April 2016 RDS Brown Bag: Robert A. Haworth

The Rebecca J. Holz series in Research Data Management is a monthly lecture series hosted during the spring and fall academic semesters. Research Data Services invites speakers from a variety of disciplines to talk about their research or involvement with data. 

On April 13, 2016, Robert A. Haworth, Distinguished Scientist Emeritus at the University of Wisconsin – Madison, gave a talk entitled “labElephant: A Metadatabase Application for Managing the Research Endeavor”. You can find the slides on the Research Data Services Speakerdeck page.

Robert Haworth’s talk focused on a software he has developed, called labElephant, to help labs manage the research and discovery process. Many researchers may be familiar with electronic lab notebooks which help manage the research data lifecycle. However, Haworth has designed labElephant to merge the data management element into a larger cycle that includes the knowledge production process and the housekeeping aspects of the lab environment. labElephant provides an interface through which the user can import content from their citation manager, track important information gleaned from papers, conferences, books, etc., and then connect them to synthesize into bigger ideas or hypotheses. The user can then also link the ideas and hypotheses to the related experiments. labElephant is described as a metadatabase because the software itself does not contain any of the experimental data but instead leverages the systems in place by linking to where the data already lives on the lab’s software structures. Through the labElephant system, researchers are able to then track experiments, outcomes, materials used, methods used, as well as link that information back to the initial recorded idea or hypothesis behind the experiment. The experiment information and hypotheses can then also be produced as a report for the user to use as a skeleton for a paper or article.

 

March 2016 RDS Brown Bag: Alex Hanna

The Rebecca J. Holz series in Research Data Management is a monthly lecture series hosted during the spring and fall academic semesters. Research Data Services invites speakers from a variety of disciplines to talk about their research or involvement with data.
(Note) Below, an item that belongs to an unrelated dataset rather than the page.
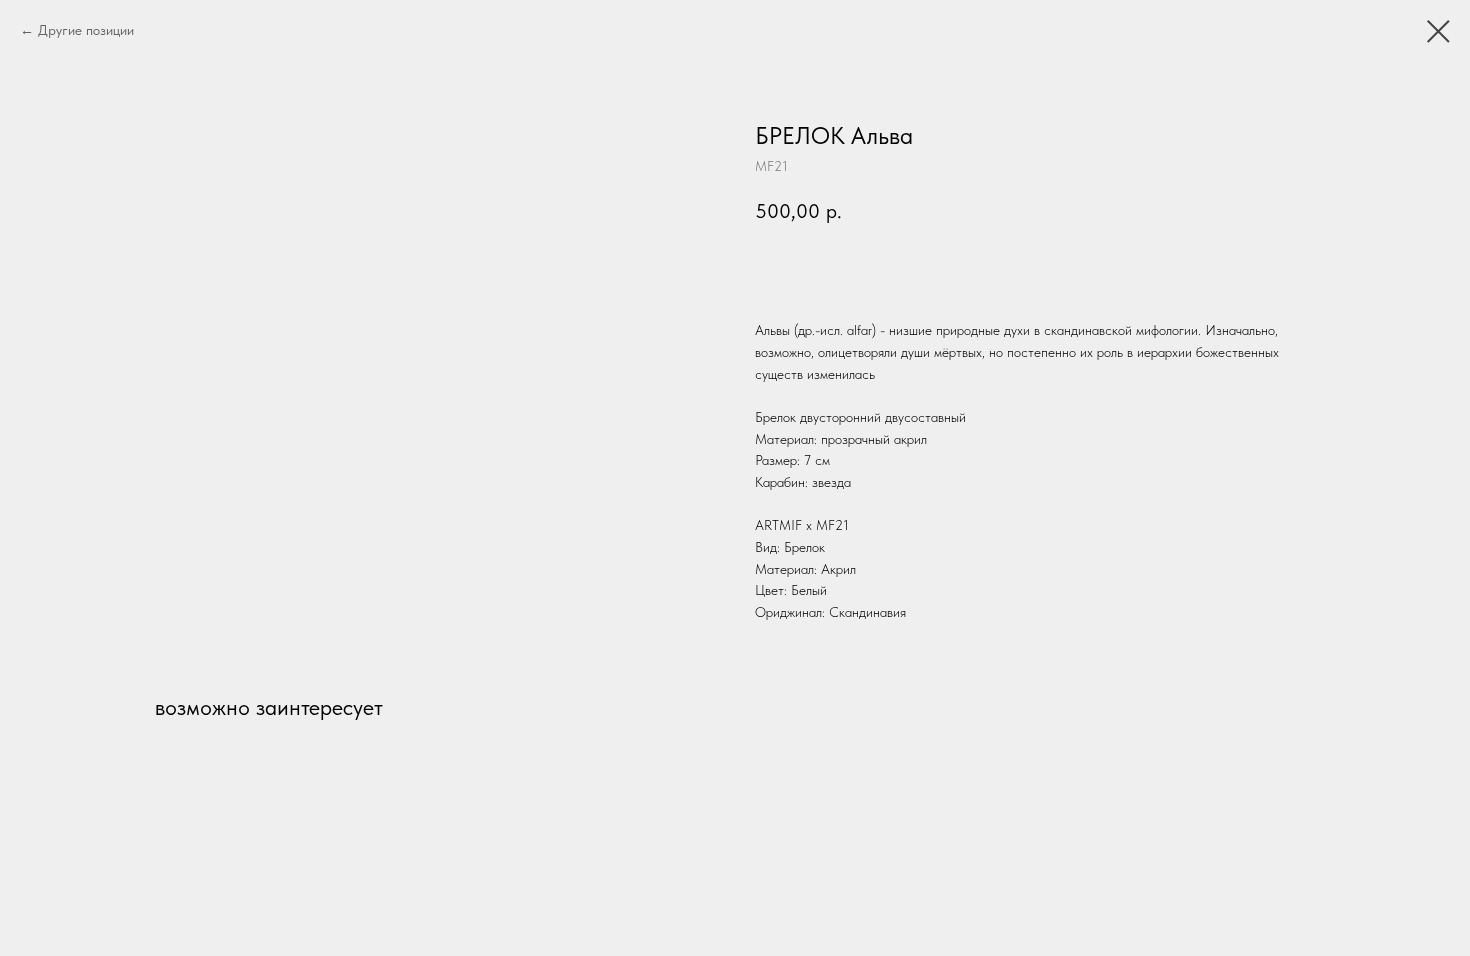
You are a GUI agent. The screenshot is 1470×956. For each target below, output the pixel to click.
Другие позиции (86, 30)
On March 9th 2016, Alex Hanna, a PhD candidate in the Department of Sociology at the University of Wisconsin – Madison, gave a talk entitled “Data Pipelines and Computational Methods for the Social Sciences”. You can find her slides on the Research Data Services Speakerdeck page.

Alex Hanna’s talk covered three key areas of Hanna’s work. The first was ‘Twitter and Politics’, which was about the work Hanna does with the Social Media and Democracy research group at UW-Madison. The research group has a Twitter archive that currently contains over 50 billion tweets and continues to download around one percent of all tweets produced each day. With the collected data, they are able to study the tweets in relation to political events, for example, they can study how users respond to the sound and physical appearances of the candidates and then map the mentions of candidates onto key speaking points of the debates. Hanna then discussed the hardware and software changes that have been made to the archive as it grows and how the changes have enabled them to process the data more quickly.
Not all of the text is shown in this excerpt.